**TASK GOAL**.
Would you print only the lines running from the one with "Collapse the Windows の仕様 section chevron" to the final line of the data below, word for word and without pictures?

EXTRACTED INFORMATION Start Marker

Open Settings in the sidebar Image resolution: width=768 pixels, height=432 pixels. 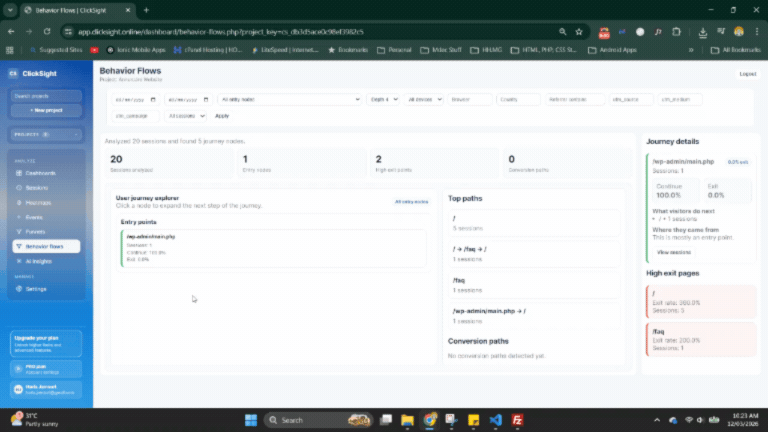coord(35,289)
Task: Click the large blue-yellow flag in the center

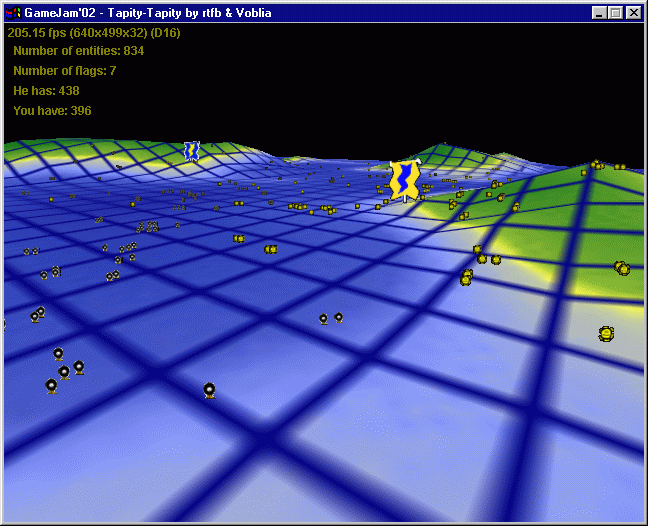Action: [x=404, y=181]
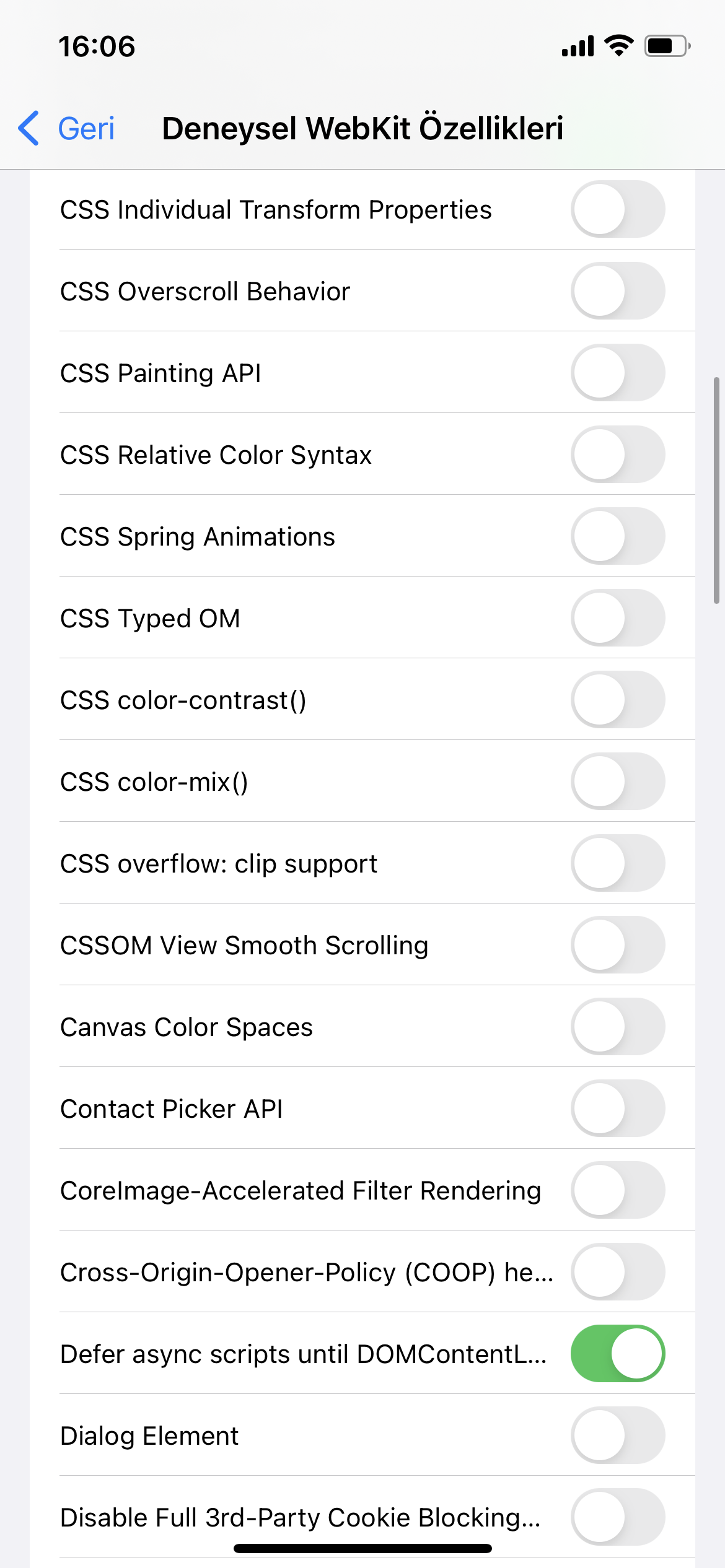Turn on CSS color-contrast() feature
Screen dimensions: 725x1568
click(618, 700)
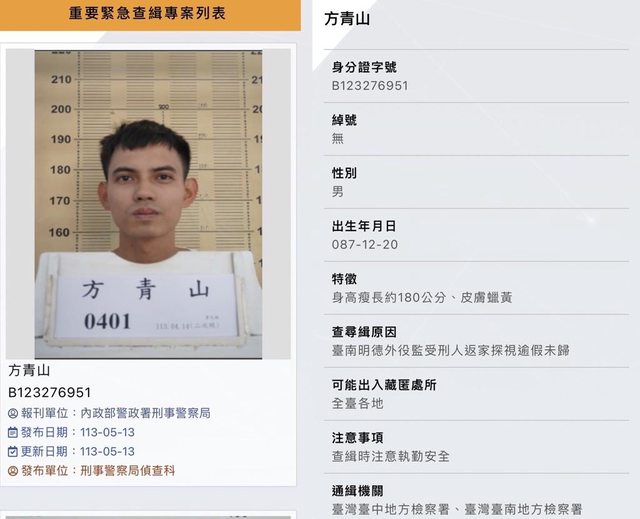The width and height of the screenshot is (640, 519).
Task: Click 內政部警政署刑事警察局 reporting unit text
Action: [x=145, y=413]
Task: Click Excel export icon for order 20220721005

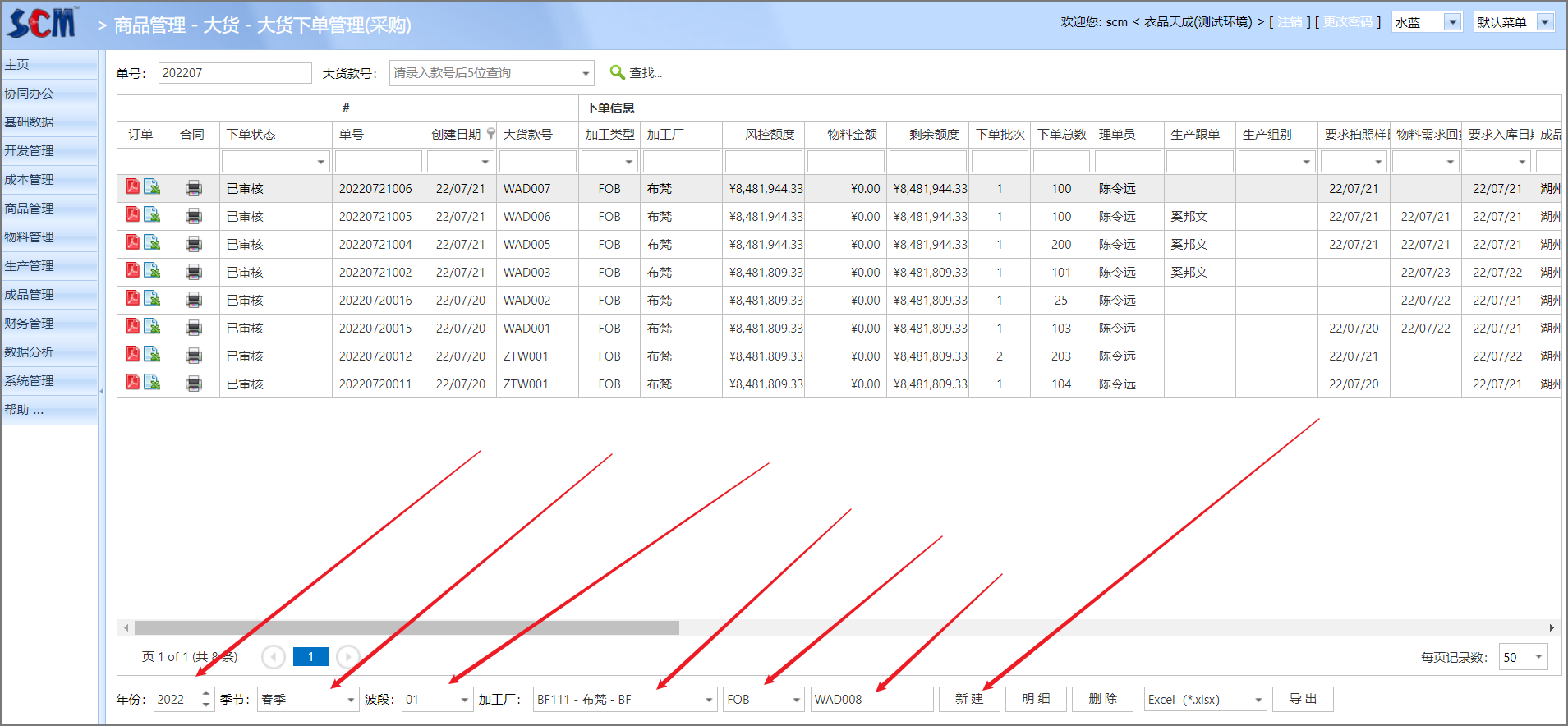Action: (x=152, y=215)
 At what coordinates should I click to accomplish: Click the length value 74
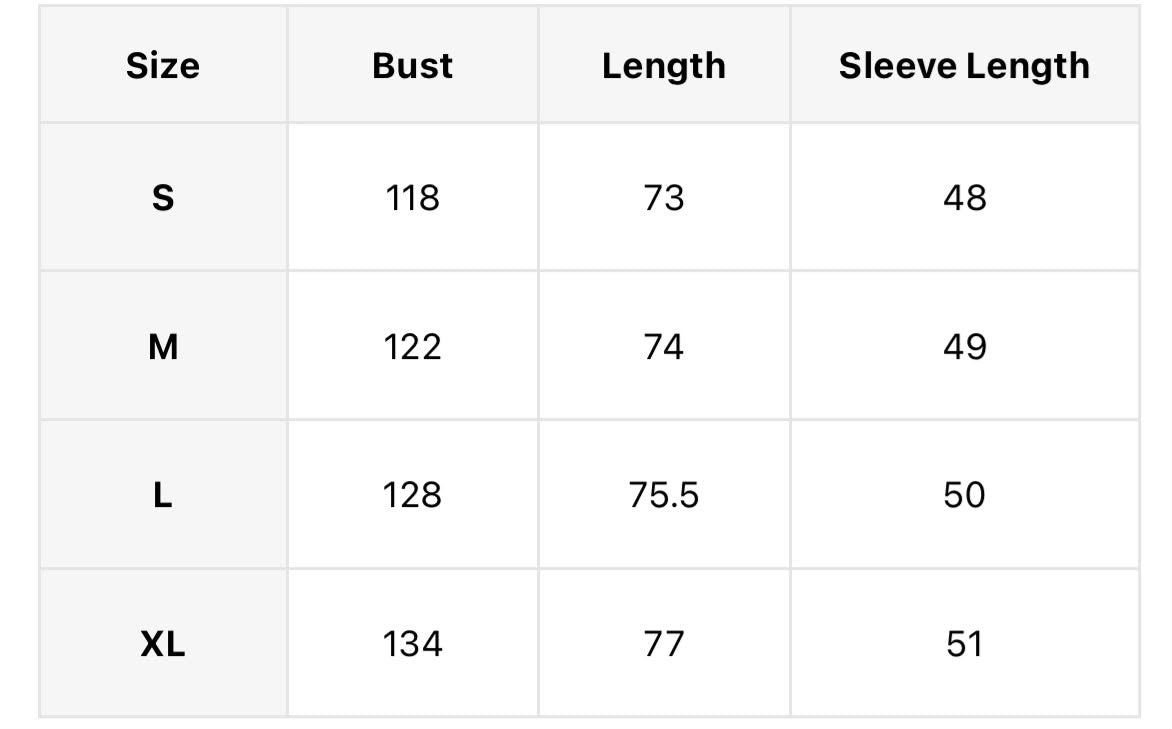point(664,347)
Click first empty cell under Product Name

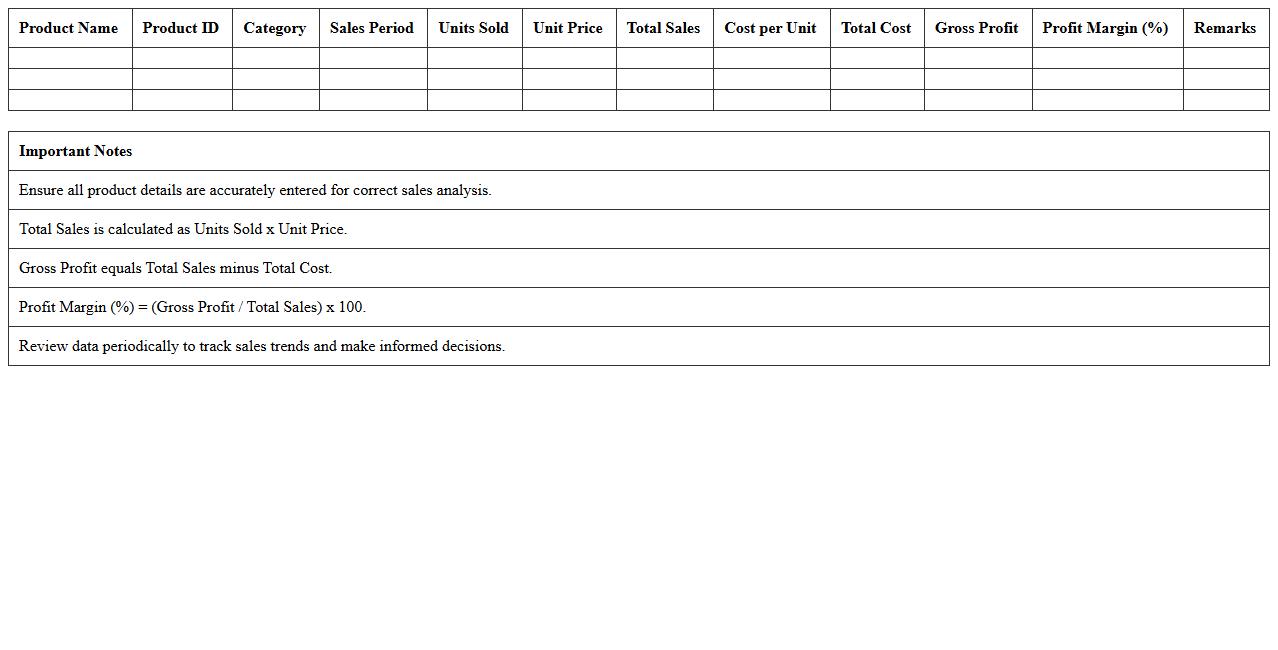click(70, 58)
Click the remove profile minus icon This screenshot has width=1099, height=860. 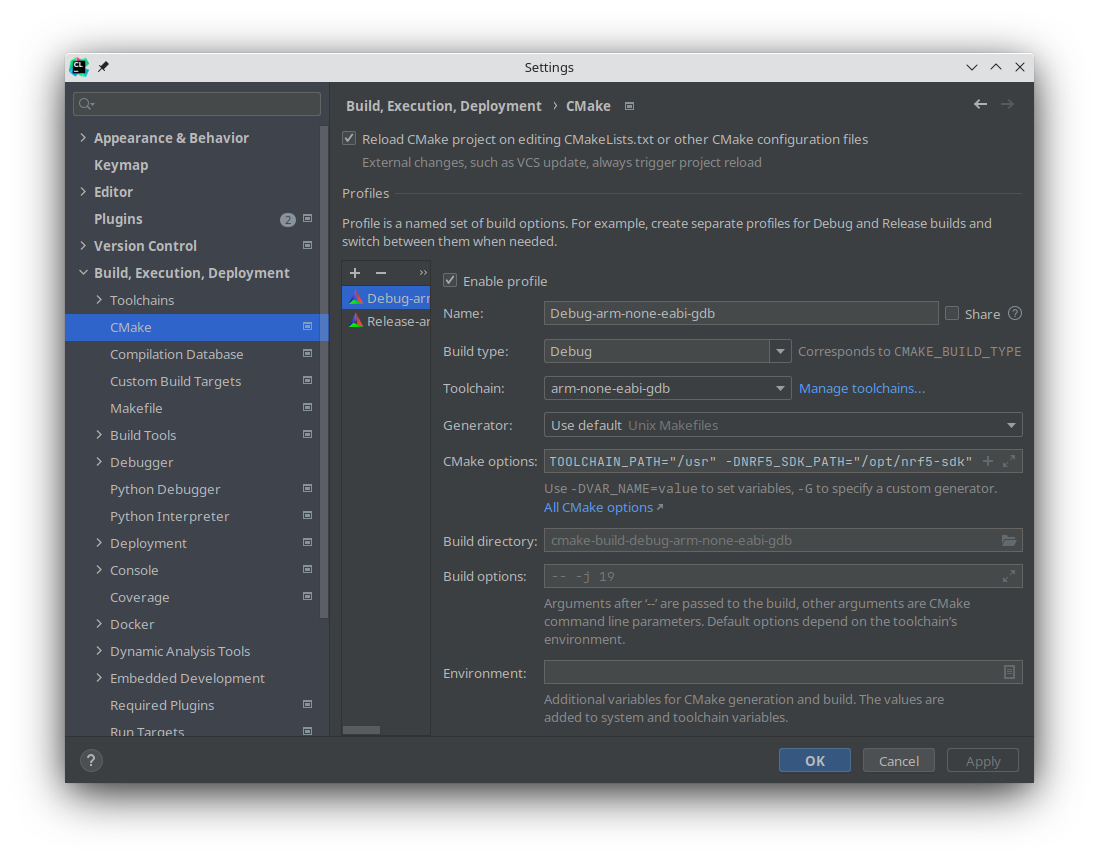point(380,273)
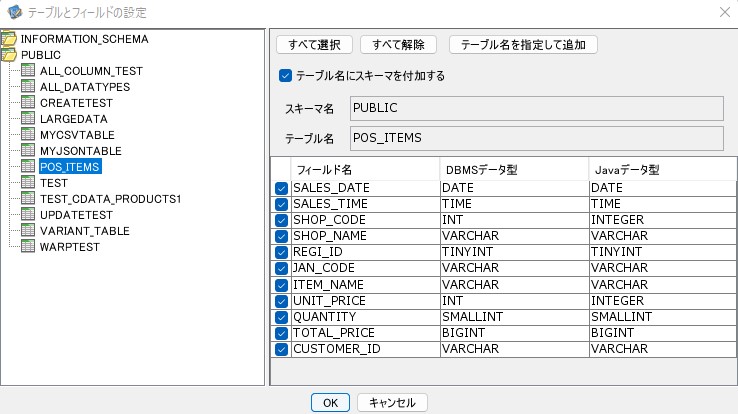Image resolution: width=738 pixels, height=414 pixels.
Task: Toggle the CUSTOMER_ID field checkbox
Action: click(281, 349)
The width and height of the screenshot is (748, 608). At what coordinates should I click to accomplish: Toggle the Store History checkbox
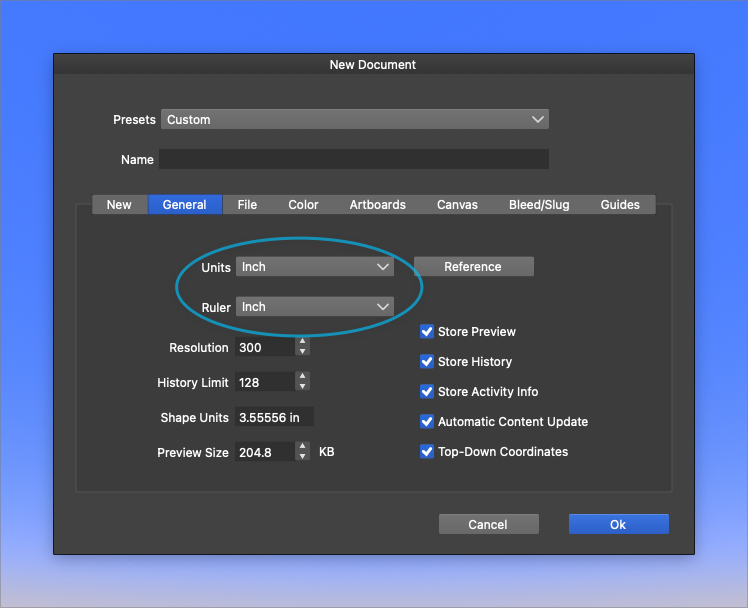pos(427,362)
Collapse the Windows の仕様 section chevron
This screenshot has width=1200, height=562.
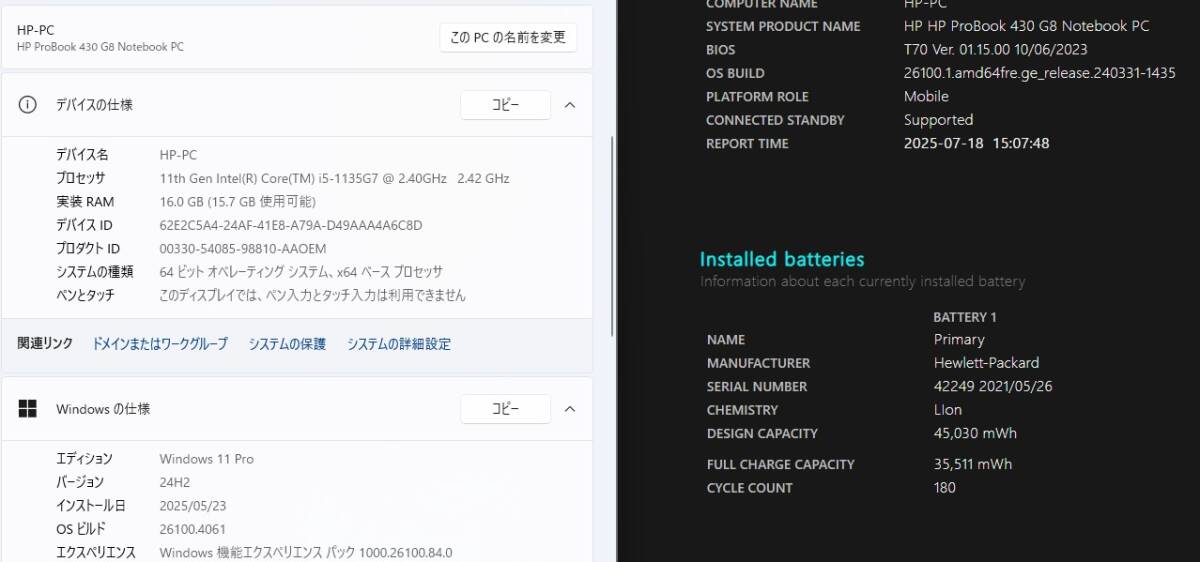[570, 409]
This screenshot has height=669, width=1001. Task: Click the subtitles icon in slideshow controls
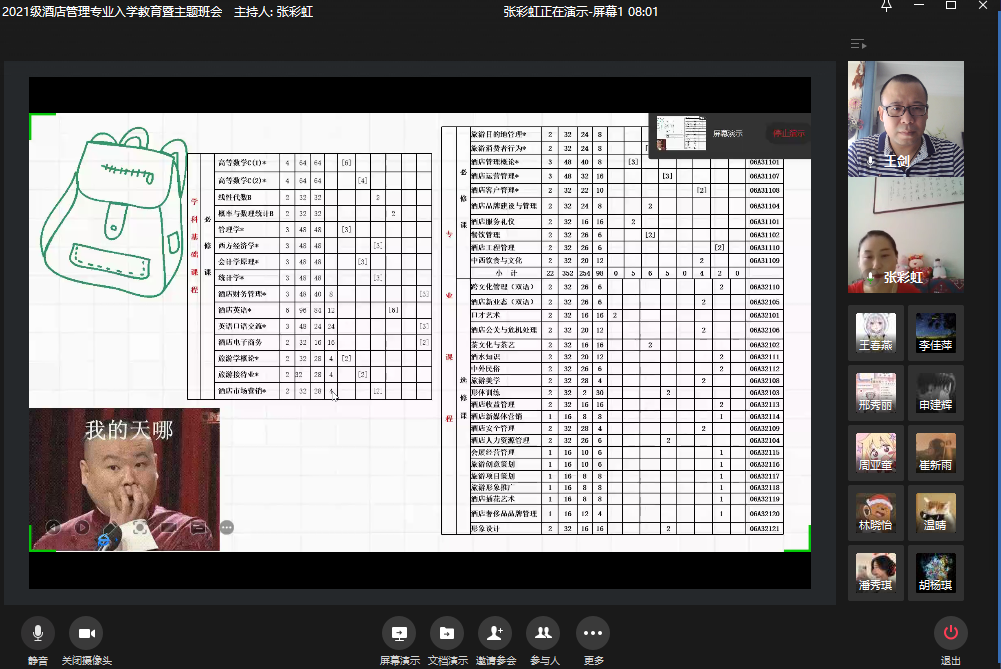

EXTRACTED INFORMATION End Marker

**RESPONSE TO THE TASK**.
Collapse the Windows の仕様 section chevron
This screenshot has width=1200, height=562.
[570, 409]
This screenshot has height=669, width=1001. Task: Click the subtitles icon in slideshow controls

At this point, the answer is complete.